§ TASK DESCRIPTION
Take the line that contains "Screen dimensions: 1002x734" and each line after it to the end of the material below, and return them exactly, minus the pictures.

****

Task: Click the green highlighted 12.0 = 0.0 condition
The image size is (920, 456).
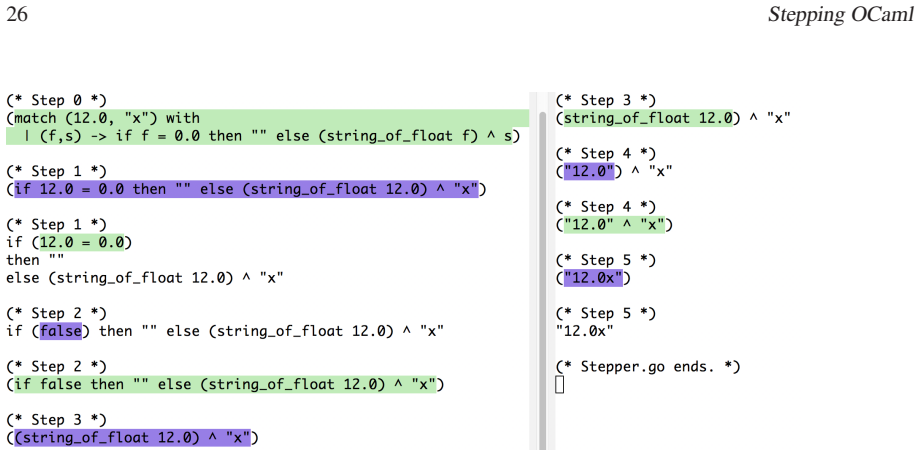Action: point(82,242)
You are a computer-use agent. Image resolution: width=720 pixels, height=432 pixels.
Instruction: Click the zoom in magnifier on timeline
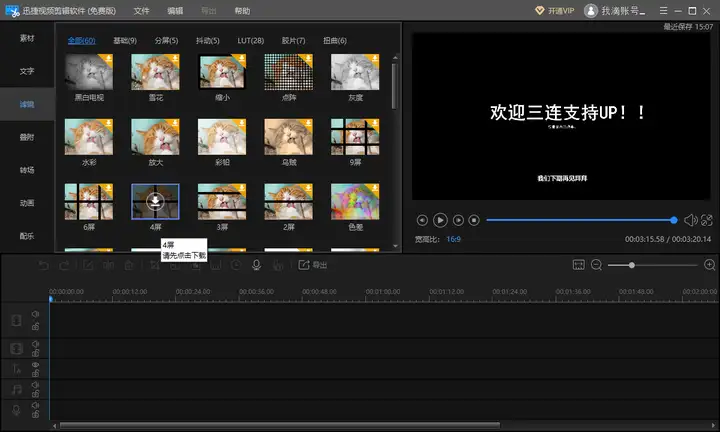point(710,265)
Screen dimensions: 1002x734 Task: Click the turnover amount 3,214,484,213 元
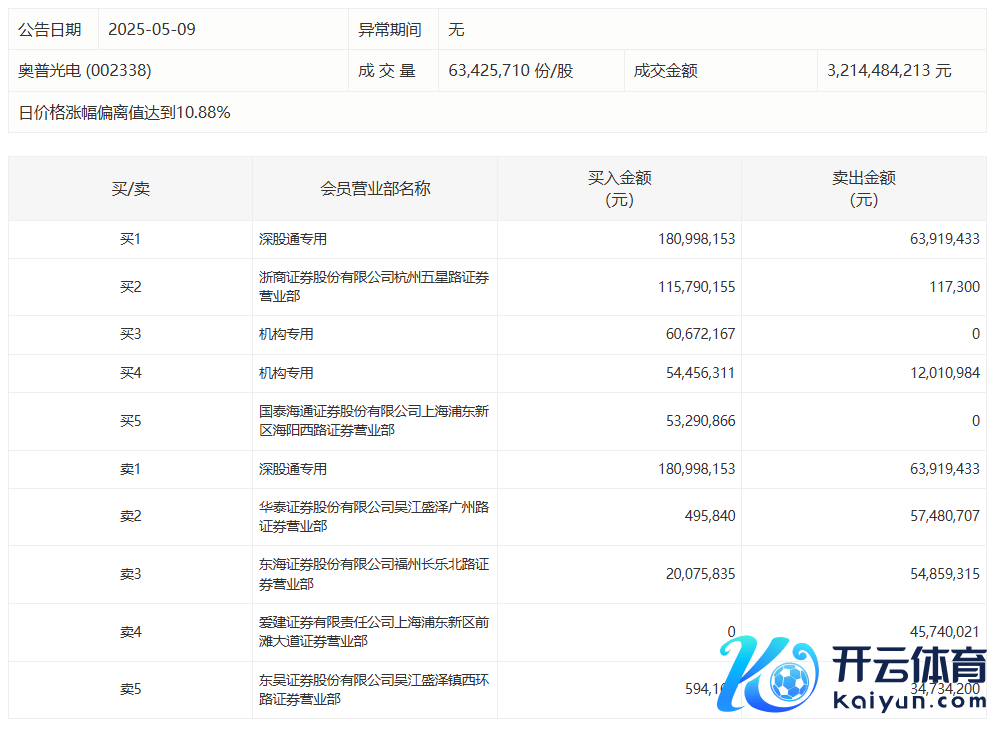pos(889,71)

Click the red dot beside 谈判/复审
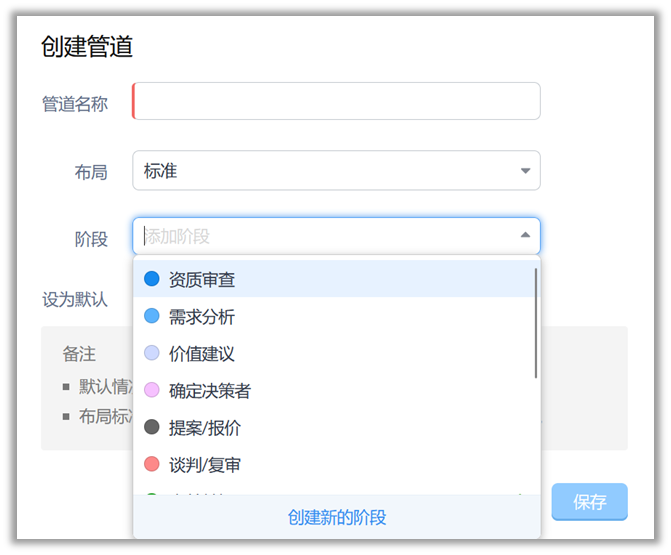point(152,464)
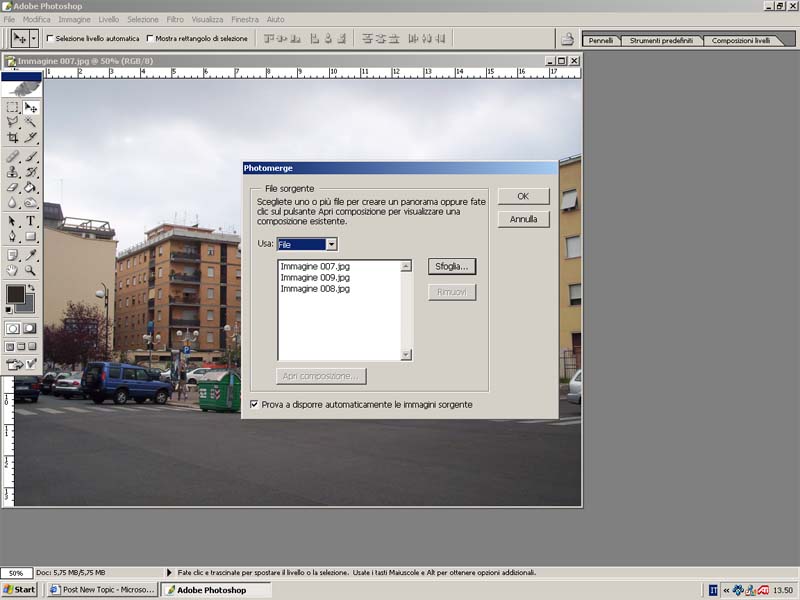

****

§ WRITTEN SOLUTION
Screen dimensions: 1002x734 Task: Click the turnover amount 3,214,484,213 元
pos(889,71)

Click the red dot beside 谈判/复审
point(152,464)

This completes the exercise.